10. Just one thing TPH... I don't know about the American and English schools, but here in SA we don't do partitions and the combinatorics formula in school. So that's a completely unknown section of mathematics for someone like me. I'll probably only do those things next year when I get to university.

But thanks for the elementary probs, they're cool

11. Originally Posted by janvdl
Just one thing TPH... I don't know about the American and English schools, but here in SA we don't do partitions and the combinatorics formula in school. So that's a completely unknown section of mathematics for someone like me. I'll probably only do those things next year when I get to university.
That is a such a bad excuse. If you really like math you do it on your own. And you learn stuff by yourself not taught in school.

12. Originally Posted by ThePerfectHacker
That is a such a bad excuse. If you really like math you do it on your own. And you learn stuff by yourself not taught in school.
Look I would have studied it if i had the time... I write my finals in two weeks...

There's no time for doing unnecessary work at this time.

13. I would have to agree with TPH on this.

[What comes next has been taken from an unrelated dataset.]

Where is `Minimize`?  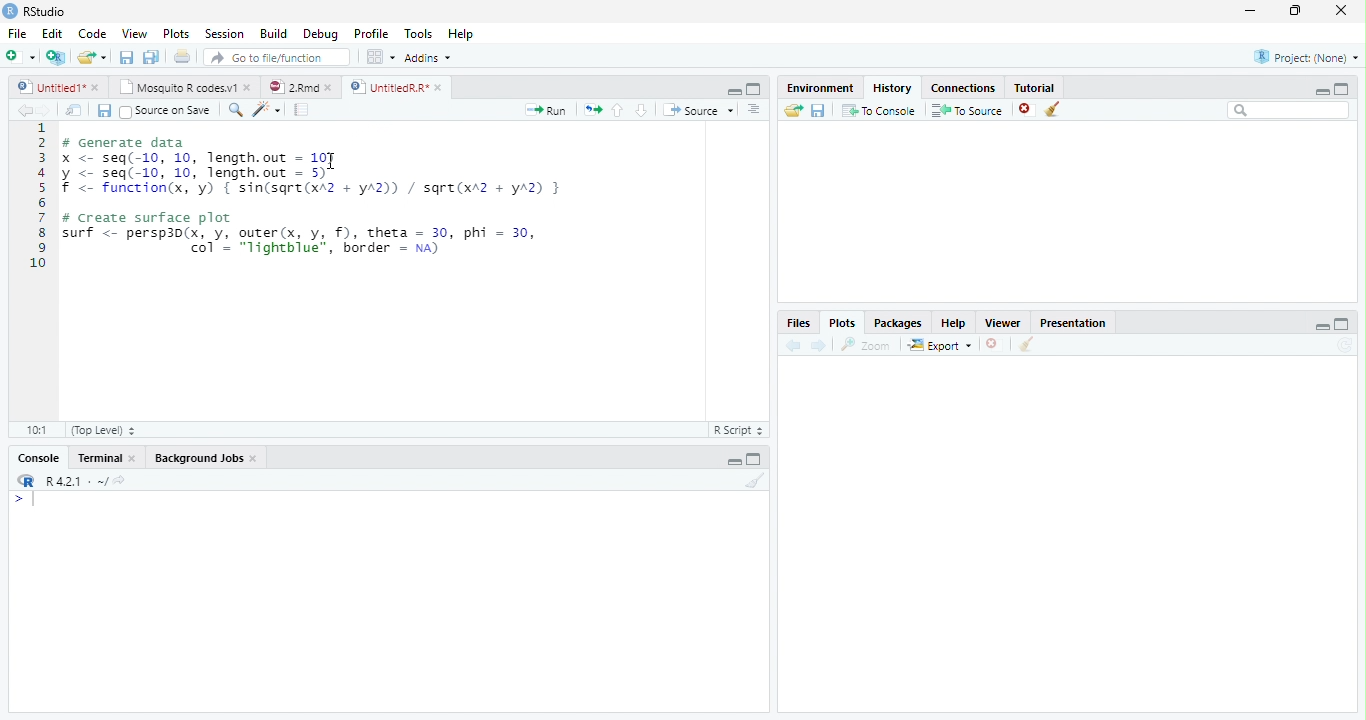 Minimize is located at coordinates (732, 91).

I have found that most of the mathematics I have actually learned has been from outside the classroom even at college. If you are truly interested in something you would want to go beyond what the class covers and try to obtain a deeper understanding.
Also you tend to retain the information better if you had to go out on your own and "discover" it.

14. Originally Posted by putnam120
If you are truly interested in something you would want to go beyond what the class covers and try to obtain a deeper understanding...
I've done that with Calculus, but I DONT have the time to go deeper into anything now.

I'm two weeks away from writing the most important exam of my life.